If 1800 yards were the limit on yards rushed, with 26 degrees of freedom, we have 90% confidence that the number of games won would be between 4.936392 and 13.349749 (since games don’t work like that, we’ll call it 4-13 games). The margin of error is 4.206679, the critical value is 1.705618, and the stand error for the estimated value is 2.466366. Fitted value is 9.14307.

- Find a 90% confidence interval for the mean number of games won.
– State the fitted value, degrees of freedom, critical value, standard error for the estimated value, and margin of error, state your findings in the context of the problem.
n<-dim(nfl)[1]


ft_value<-beta_0+(beta_1*X8) # fitted value
ft_value
## (Intercept) 
##     9.14307
crt_value<-qt(.95, df = n-2) # critical value
crt_value
## [1] 1.705618
x_bar<-mean(nfl$x8)

std_err<-sqrt(ms_res*((1/n)+((X8-x_bar)^2/sum((nfl$x8-x_bar)^2)))) # standard error
std_err
## [1] 0.597594
marg<-crt_value*std_err # margin of error
marg
## [1] 1.019267
conf<-ft_value+(c(-1,1)*marg)
conf
## [1]  8.123803 10.162337

If 1800 yards were the limit on yards rushed, with 26 degrees of freedom, with a mean 90% confidence that the number of games won would be between 8.123803 and 10.162337 (8-10 games). The margin of error is 1.019267, the critical value is 1.705618, and the standard error for the estimated value is 0.597594 Fitted value is 9.14307.

– Compare the last two parts. Explain the difference.

Since there is more noise around one variable, there is a larger margin of error, thus a larger confidence interval. The mean confidence interval has less noise, which makes for a smaller confidence interval.

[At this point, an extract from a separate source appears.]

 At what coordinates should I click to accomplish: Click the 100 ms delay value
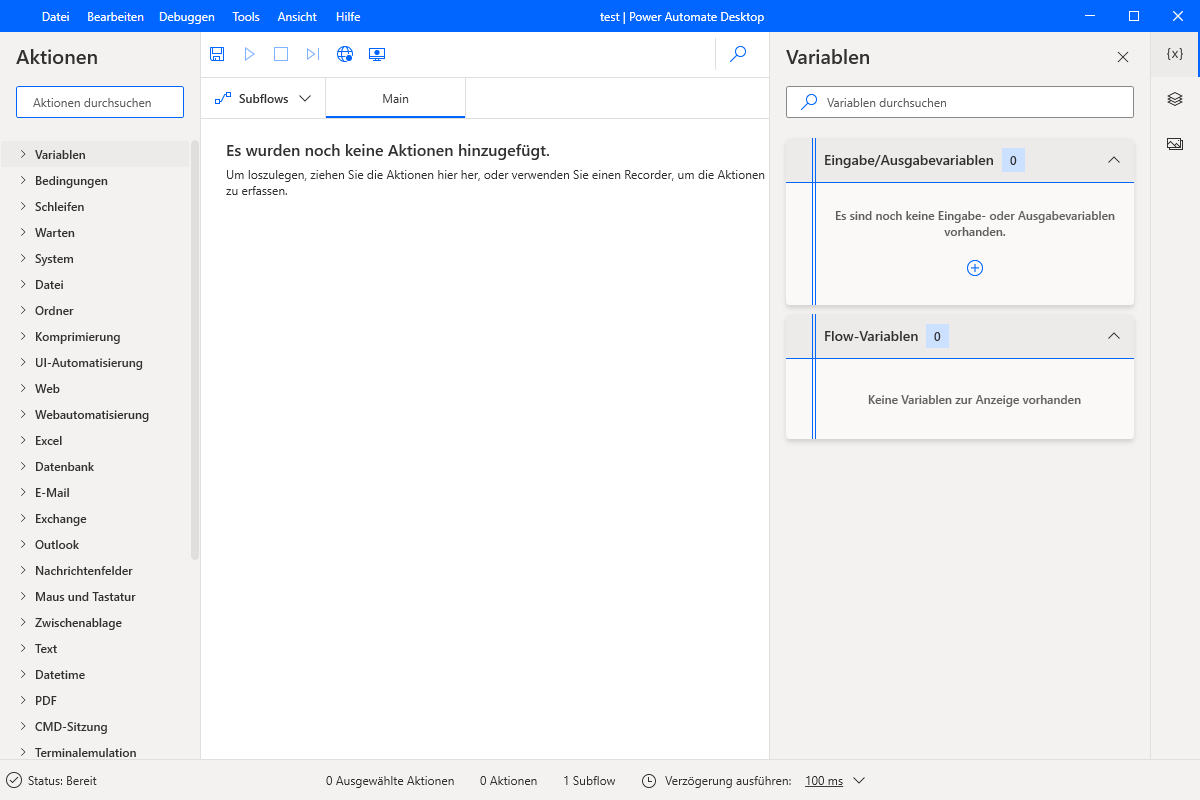[x=824, y=781]
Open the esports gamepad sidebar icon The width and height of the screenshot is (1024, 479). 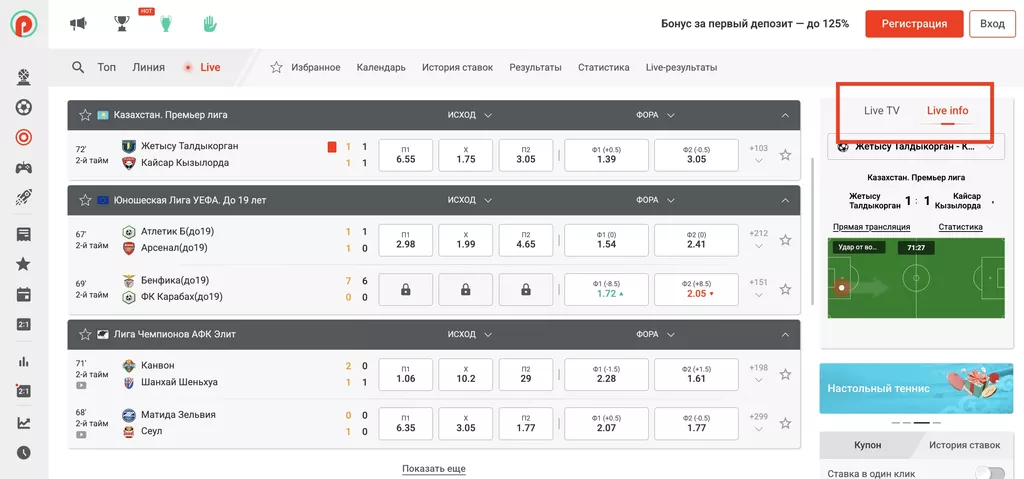pyautogui.click(x=24, y=168)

d) Make a plot that shows the confidence and prediction bands for this model.
confBand<-predict(nfl_mod, interval="confidence")

predBand<-predict(nfl_mod, interval="predict")
## Warning in predict.lm(nfl_mod, interval = "predict"): predictions on current data refer to _future_ responses
colnames(predBand)<-c("fit2", "lwr2", "upr2")


newDF<-cbind(nfl, confBand, predBand)

ggplot(newDF, aes(x=nfl$x8, y=nfl$y))+
  geom_point()+
  geom_abline(slope=nfl_mod$coefficients[2], intercept=nfl_mod$coefficients[1],
              color="blue", lty=2, lwd=1)+
  geom_line(aes(y=lwr), color="green", lty=2, lwd=1)+
  geom_line(aes(y=upr), color="green", lty=2, lwd=1)+
  geom_line(aes(y=lwr2), color="red", lty=2, lwd=1)+
  geom_line(aes(y=upr2), color="red", lty=2, lwd=1)+
  theme_bw()